Arwel Thomas
- Birth name: Arwel Camber Thomas
- Date of birth: 8 November 1974 (age 50)
- Place of birth: Glanamman, Carmarthenshire, Wales
- Height: 1.73 m (5 ft 8 in)
- Weight: 72 kg (11.3 st; 159 lb)
- School: Cwmtawe Comprehensive School

Rugby union career
- Position(s): Fly-half

Youth career
- Trebanos

Senior career
- Years: Team / Apps / (Points)
- 1993–1994: Swansea / 1 / (0)
- 1994–1995: Neath /  / ()
- 1995–1996: Bristol /  / ()
- 1996–2003: Swansea / 153 / (1,974)
- 2003–2004: Pau /  / ()
- 2004–2006: Llanelli Scarlets / 12 / (32)
- 2004–2005: Llandovery / 1 / (0)
- 2005: Harlequins / 4 / (30)
- 2005–2006: Carmarthen Quins / 1 / ()
- 2005–2008: Neath /  / ()

International career
- Years: Team / Apps / (Points)
- 1996–2000: Wales / 23 / (211)

= Arwel Thomas =

Welsh rugby player

Arwel Camber Thomas (born 8 November 1974) is a Welsh former professional rugby union player who played as a fly-half.
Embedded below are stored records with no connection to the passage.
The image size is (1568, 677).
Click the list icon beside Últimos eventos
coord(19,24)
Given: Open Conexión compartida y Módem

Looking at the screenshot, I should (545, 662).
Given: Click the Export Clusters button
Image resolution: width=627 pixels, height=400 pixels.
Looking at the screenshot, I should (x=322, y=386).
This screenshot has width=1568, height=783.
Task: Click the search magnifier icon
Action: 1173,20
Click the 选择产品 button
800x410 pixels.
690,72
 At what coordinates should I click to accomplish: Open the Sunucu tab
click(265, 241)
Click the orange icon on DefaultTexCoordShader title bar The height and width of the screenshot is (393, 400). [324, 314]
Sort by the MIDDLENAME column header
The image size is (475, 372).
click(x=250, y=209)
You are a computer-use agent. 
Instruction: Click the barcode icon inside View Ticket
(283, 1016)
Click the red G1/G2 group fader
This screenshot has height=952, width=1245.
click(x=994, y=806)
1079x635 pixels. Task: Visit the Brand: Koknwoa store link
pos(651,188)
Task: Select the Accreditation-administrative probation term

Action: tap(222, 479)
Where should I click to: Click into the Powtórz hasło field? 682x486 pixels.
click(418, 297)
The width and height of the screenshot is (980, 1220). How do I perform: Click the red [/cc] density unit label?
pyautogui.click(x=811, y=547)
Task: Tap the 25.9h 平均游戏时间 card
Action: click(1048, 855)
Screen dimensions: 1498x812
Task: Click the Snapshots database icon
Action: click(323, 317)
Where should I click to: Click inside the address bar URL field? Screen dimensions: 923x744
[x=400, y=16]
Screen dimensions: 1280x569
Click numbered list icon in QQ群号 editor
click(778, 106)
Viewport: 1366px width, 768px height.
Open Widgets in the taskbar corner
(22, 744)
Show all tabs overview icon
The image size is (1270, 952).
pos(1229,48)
Born in Trebanos in the Swansea Valley, he played international rugby for Wales, earning 23 caps between 1996 and 2000. He played club rugby for Swansea, Neath, Bristol, Pau, the Llanelli Scarlets and Harlequins.

== Career ==
Thomas won his first of his 23 caps against Italy in 1996 when he replaced the injured Neil Jenkins in the starting line-up. He played club rugby for Swansea for seven years, scoring 1,974 points, including 39 tries. He turned down an offer to join Toulouse in 1999, and in 2005 he returned to Neath. In 2008 he announced his retirement from rugby after the 2008 Konica Minolta Cup final against Pontypridd. Thomas later reversed his decision and was given the captaincy of Neath for the 2009–10 season.